Un identique dispositif de mise en relation de deux œuvres va maintenant s’appliquer à la « Marine » de Turner. Å son « ciel tumultueux », vient s’opposer ce ciel clair de fin d’hiver, ce ciel si fin qui transparaît derrière la résille des branches. Si, dans le rapprochement précédent, des analogies formelles pouvaient être relevées (identité du Voyageur et de l’arbre, de la rive et du bloc de rochers), ici tout s’illustre sous le sceau d’une vigoureuse confrontation, sinon franche opposition.
Å l’irisation du paysage marin
se substituent les silhouettes franches,
nettement délimitées, des divers éléments
naturels que nous offre la photographie.
Le seul et possible parallèle pourrait
se résumer à cette sourde réverbération de l’eau
qui monte des deux motifs paysagers,
ainsi que de la haie d’arbres
qui signe une sorte d’horizon flou.

■ Lignes
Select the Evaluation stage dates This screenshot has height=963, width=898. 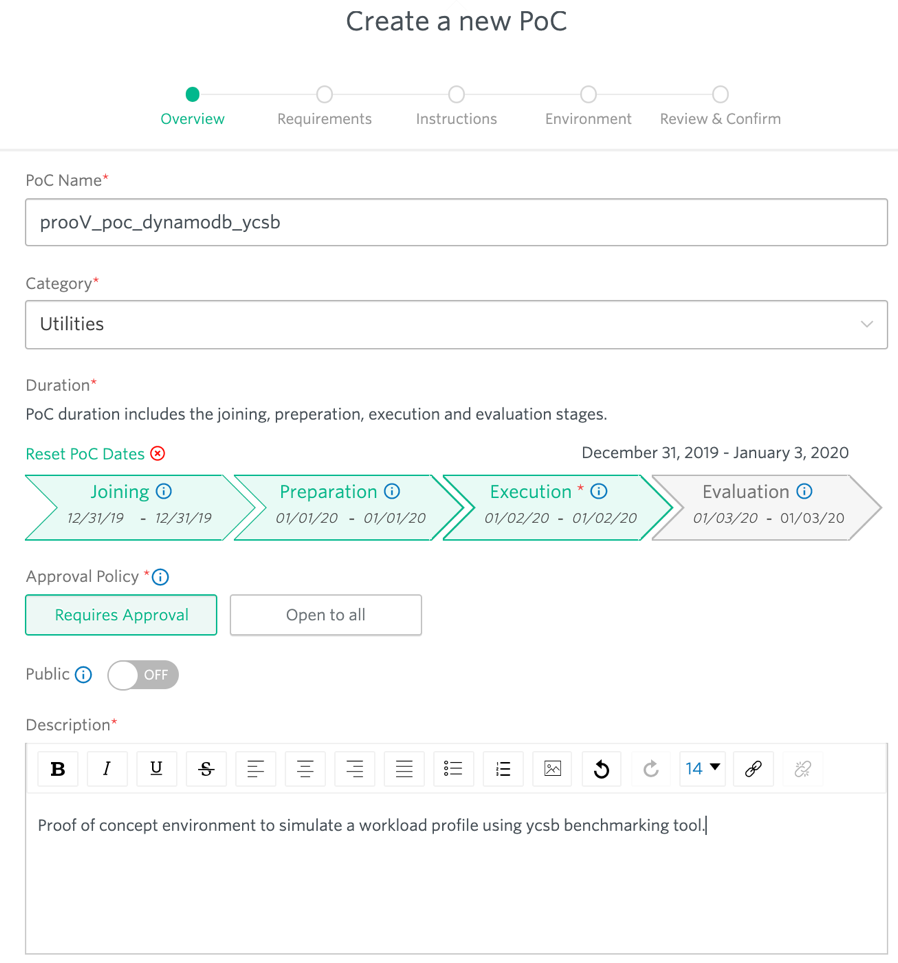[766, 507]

--

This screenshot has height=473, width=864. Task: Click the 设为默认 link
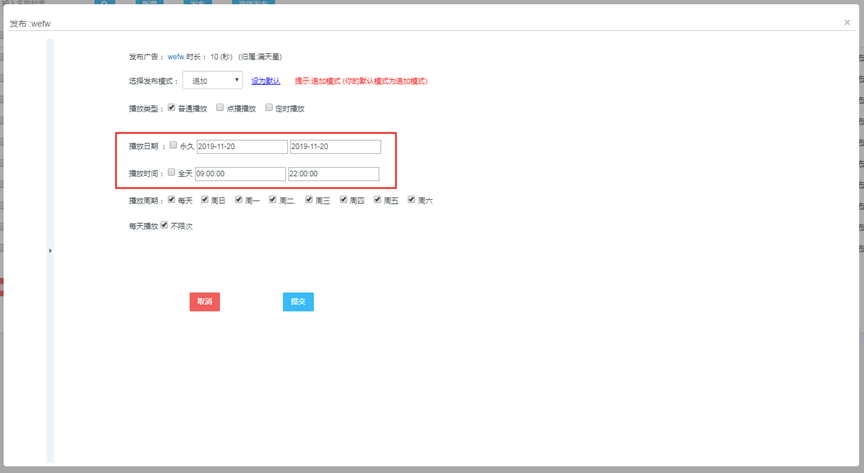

■ Consignes
• a. D'après le texte à lire, pourquoi le rapprochement avec la « Marine » de Turner relève-t-il d'une confrontation plutôt que d'analogies formelles ? Répondez en une à trois phrases.
• b. Selon le texte à lire, quel est le seul parallèle possible entre les deux œuvres ?

■ Réponses fournies
• a. Au « ciel tumultueux » de Turner s'oppose le ciel clair de fin d'hiver qui transparaît derrière la résille des branches. À l'irisation du paysage marin se substituent les silhouettes franches et nettement délimitées des éléments naturels de la photographie.

• b. La sourde réverbération de l'eau qui monte des deux motifs paysagers, ainsi que la haie d'arbres qui signe une sorte d'horizon flou.